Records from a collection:
══════════════════════════════

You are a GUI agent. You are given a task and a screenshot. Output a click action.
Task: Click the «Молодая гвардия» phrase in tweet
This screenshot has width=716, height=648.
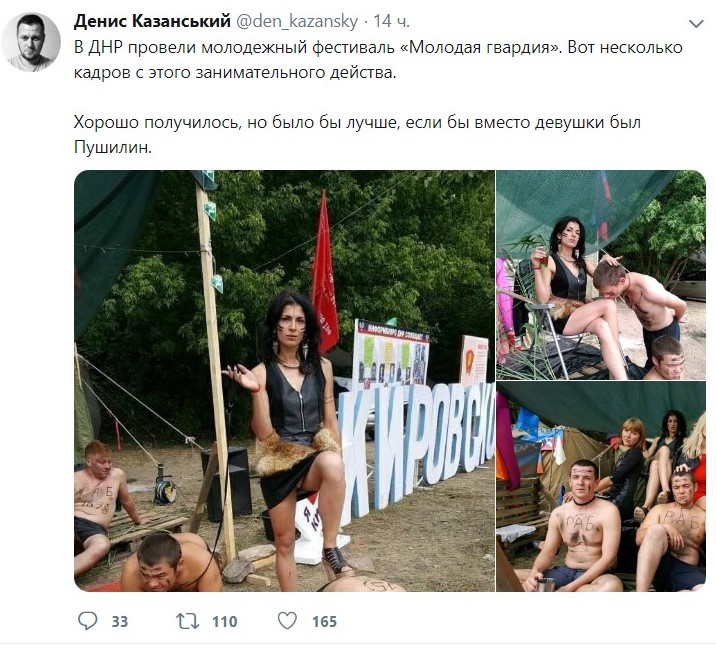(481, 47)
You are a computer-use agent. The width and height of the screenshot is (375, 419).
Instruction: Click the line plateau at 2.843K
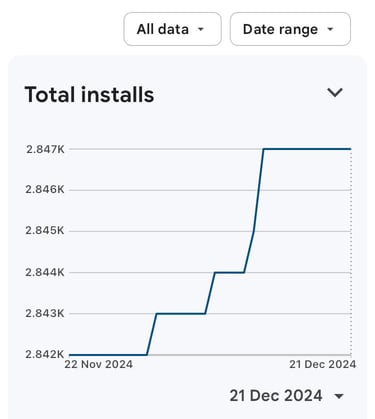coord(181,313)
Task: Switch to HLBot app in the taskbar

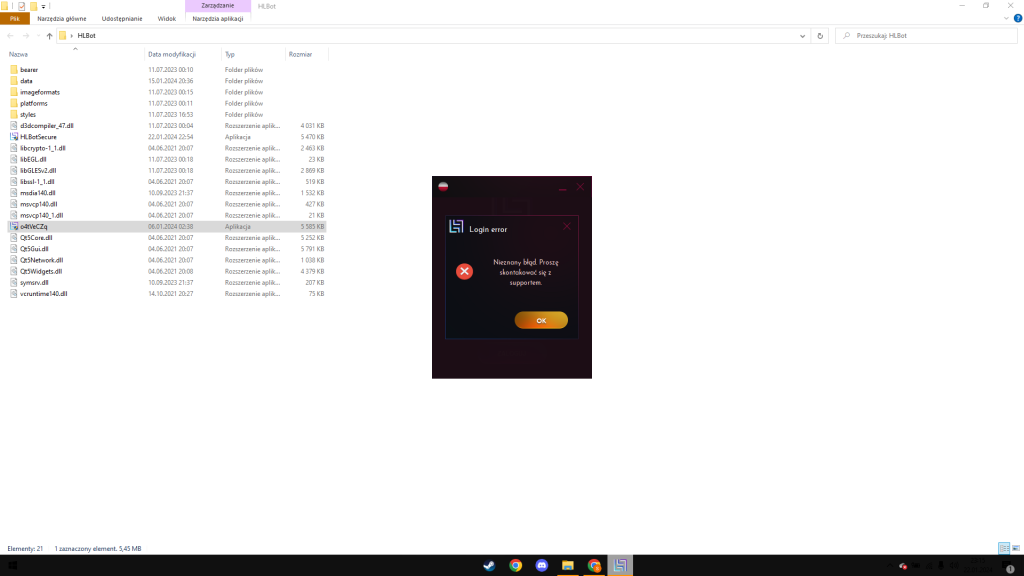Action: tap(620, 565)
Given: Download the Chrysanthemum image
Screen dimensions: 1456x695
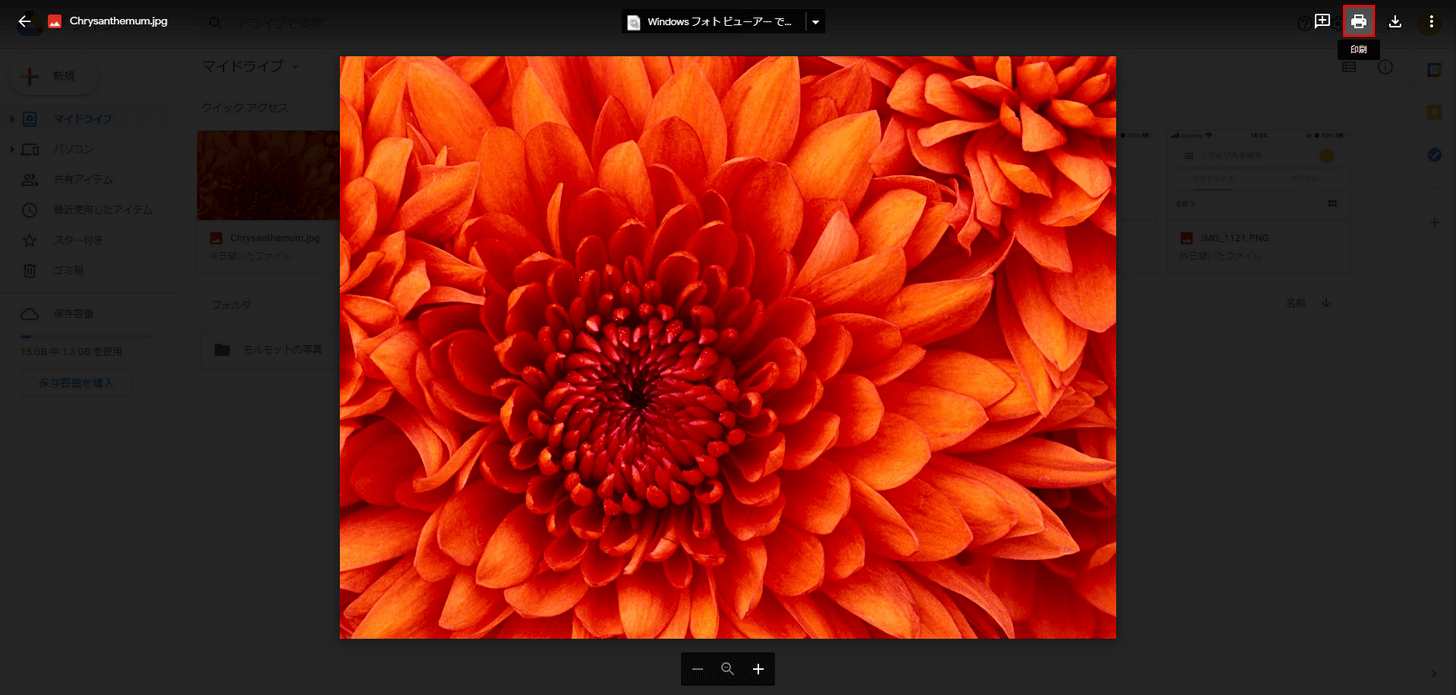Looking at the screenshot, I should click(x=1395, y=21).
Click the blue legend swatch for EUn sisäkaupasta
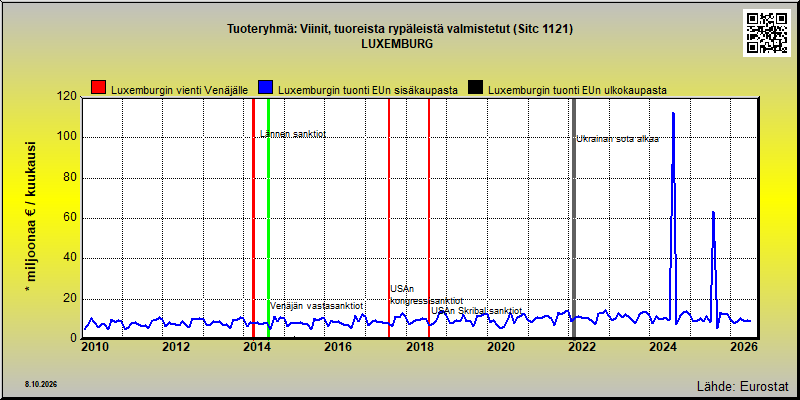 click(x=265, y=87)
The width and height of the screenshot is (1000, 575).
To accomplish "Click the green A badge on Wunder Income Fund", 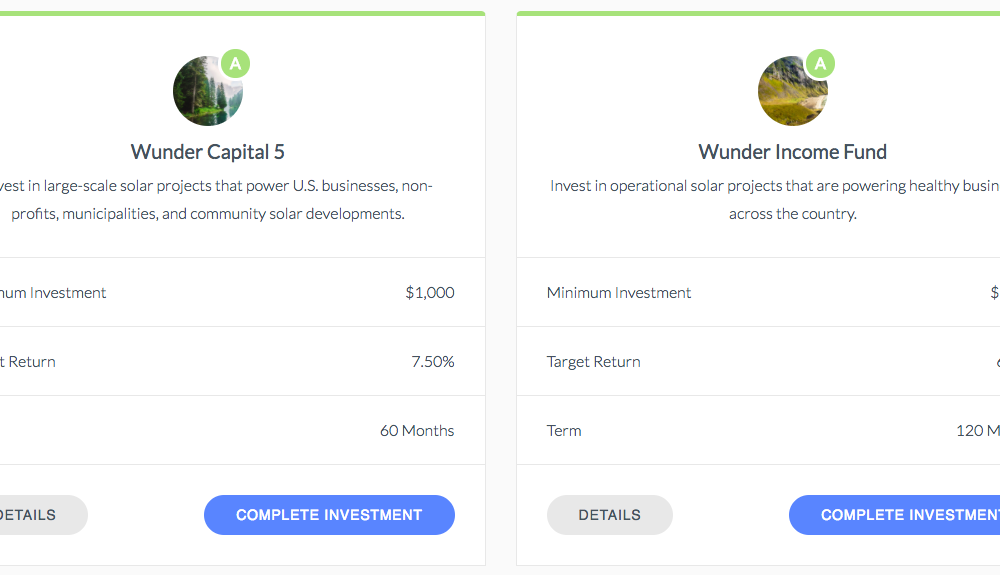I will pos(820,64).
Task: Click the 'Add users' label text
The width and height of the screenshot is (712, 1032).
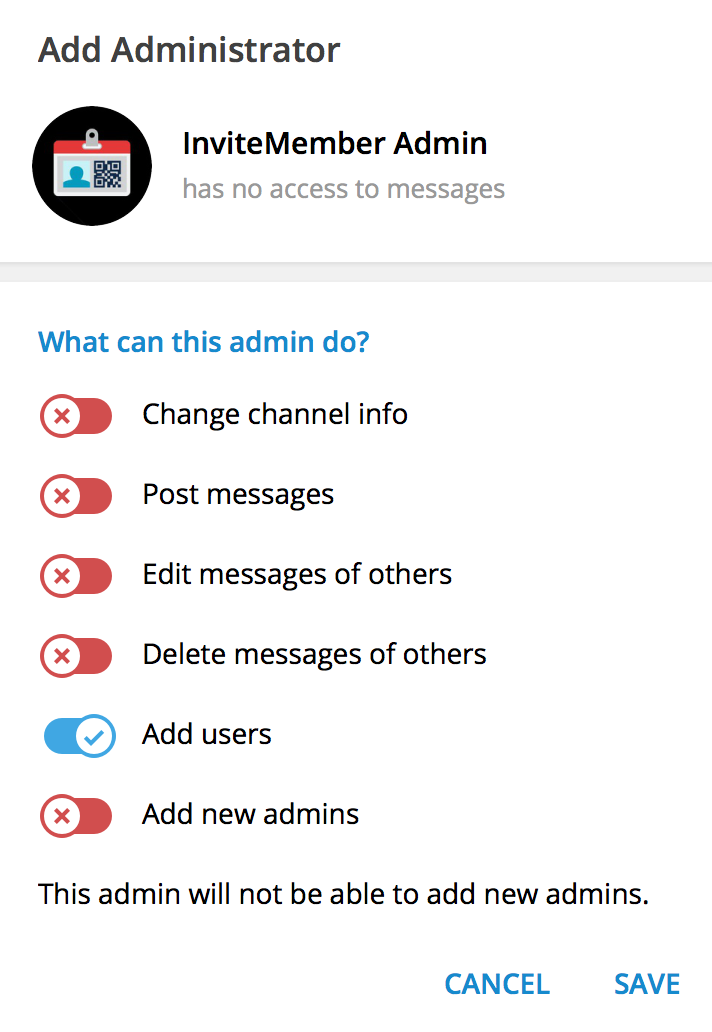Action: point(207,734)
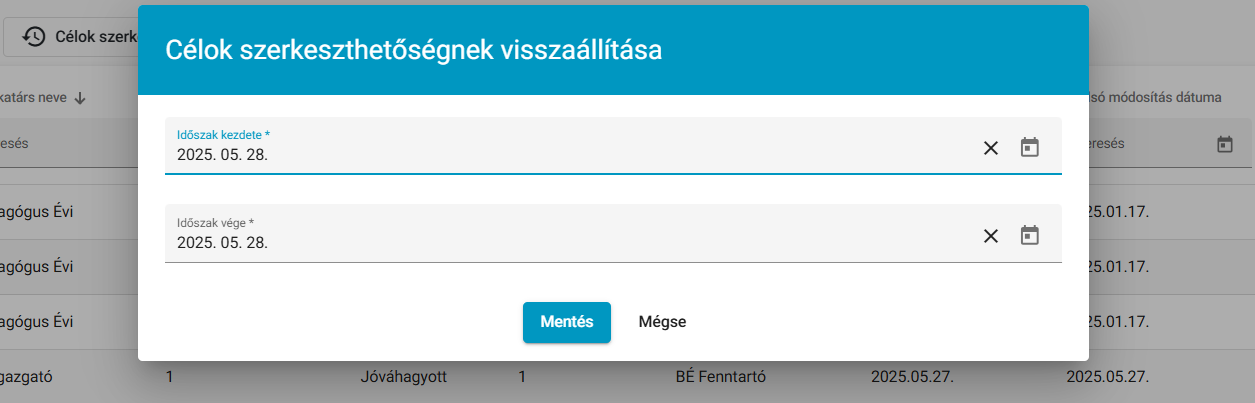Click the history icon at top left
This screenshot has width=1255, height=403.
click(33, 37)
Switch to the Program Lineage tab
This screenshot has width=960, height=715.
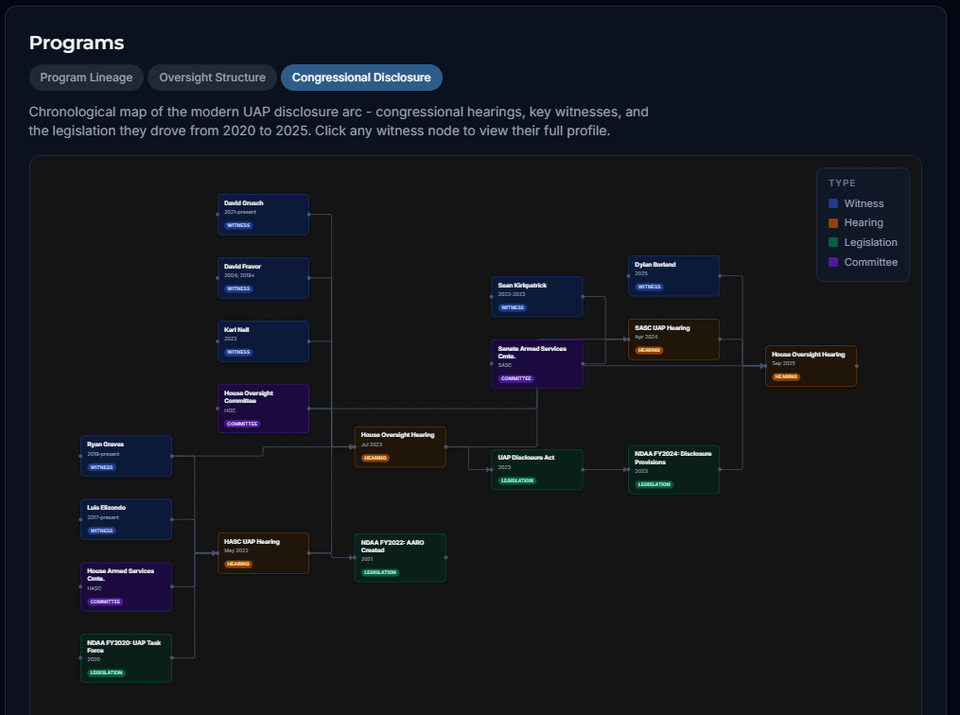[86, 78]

══════════════════════════════

— What the task asks —
Your answer should be the lines above, word for word, from the line with "Task: Switch to HLBot app in the taskbar" through the line with "The width and height of the screenshot is (1000, 575).", minus the pictures.

— Exercise output —
Task: Switch to HLBot app in the taskbar

Action: tap(620, 565)
Given: Download the Chrysanthemum image
Screen dimensions: 1456x695
Looking at the screenshot, I should click(x=1395, y=21).
Click the blue legend swatch for EUn sisäkaupasta
 click(x=265, y=87)
The width and height of the screenshot is (1000, 575).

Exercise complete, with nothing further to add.